- _DOCUMENT PASSAGE_
----------
Slide 25 of 27
Part 4 · PreventionSlide 25
Slide 25 · The Matrix
Six controls. Four attack types. Here’s what covers what.
No single control covers all four types.
Coverage Map

Use this to identify which defenses to prioritize based on your deployment context.

Fabricated Citations
Best covered by: M1 (RAG into legal/academic databases), M2 (Citation enforcement with URL validation), M3 (Human review before any regulated filing), M4 (Model expresses uncertainty when it cannot verify a citation).
📦
Package Hallucination (Slopsquatting)
Best covered by: M5 (Developer education: verify before install), M6 (Automated package-name resolution against the registry before surfacing recommendations), M4 (Model discloses when it is uncertain whether a package exists).
🏥
Professional Domain Misinformation
Best covered by: M1 (RAG into domain-specific clinical/financial/legal databases), M3 (Expert human review for regulated outputs), M4 (Model refuses out-of-scope questions), M6 (Policy or drug database validation before response).
💻
Hallucinated Code & Commands
Best covered by: M6 (SAST on generated code before display), M5 (Educate developers: AI code requires security review), M3 (Security engineer reviews LLM-generated code for security-sensitive operations), M4 (Model hedges on security-critical patterns).
The Core Rule

RAG (M1) and human review (M3) cover the most ground. If you can only implement two controls, start there — then add citation enforcement (M2) and output validation (M6) as the next layer.
----------
- _INFORMATION PROVIDED_
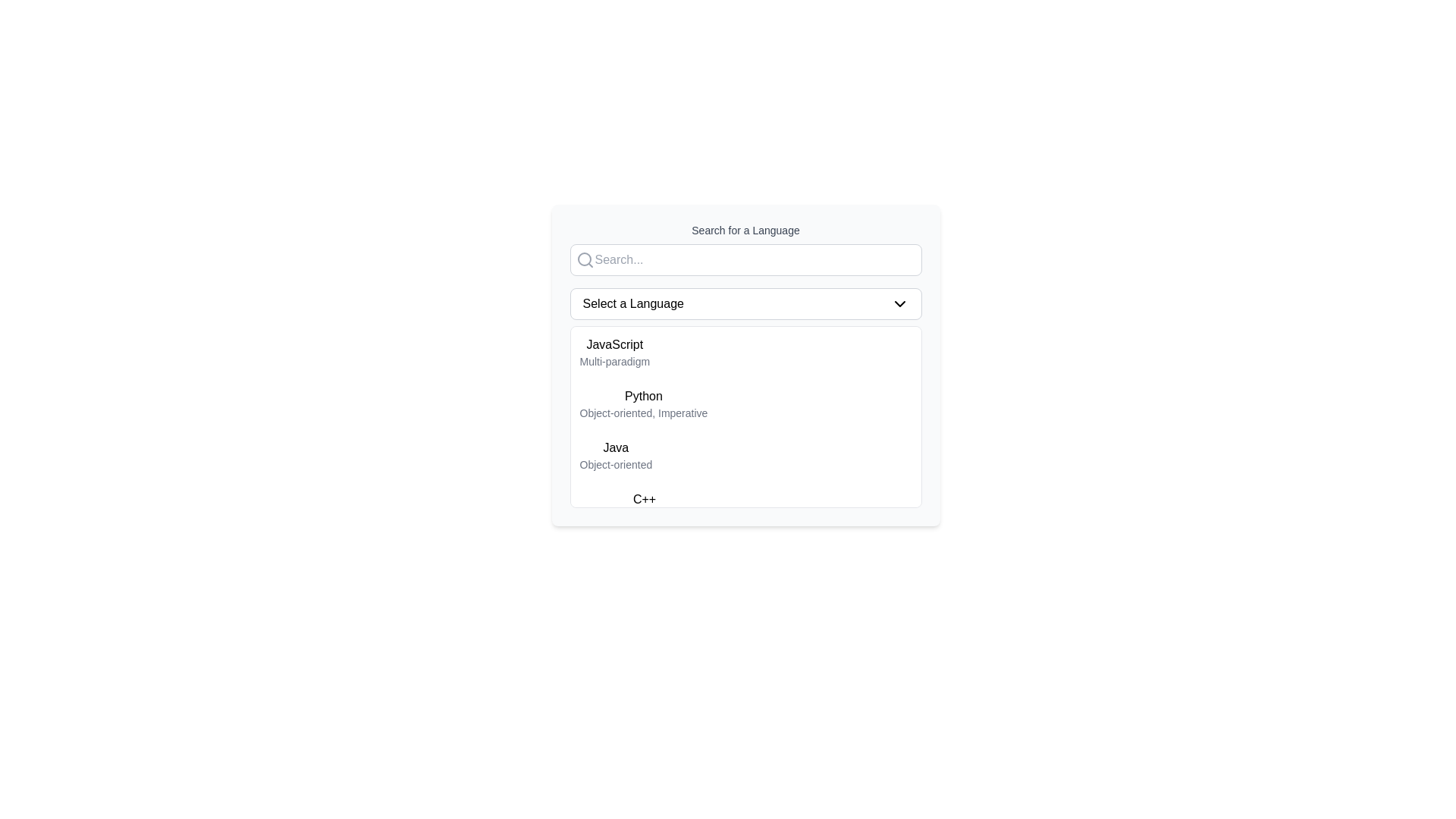 This screenshot has height=819, width=1456. Describe the element at coordinates (745, 455) in the screenshot. I see `the third item in the 'Select a Language' dropdown menu` at that location. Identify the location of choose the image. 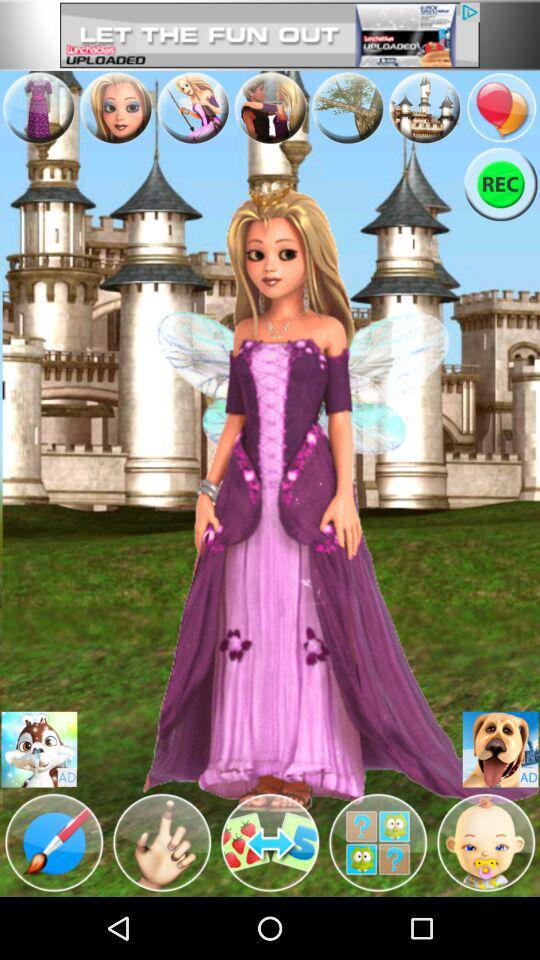
(346, 108).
----------
- _EXERCISE_
Reproduce the part of the coverage-map slide from "Fabricated Citations" to "verify a citation).".

- _SOLVED EXERCISE_
Fabricated Citations
Best covered by: M1 (RAG into legal/academic databases), M2 (Citation enforcement with URL validation), M3 (Human review before any regulated filing), M4 (Model expresses uncertainty when it cannot verify a citation).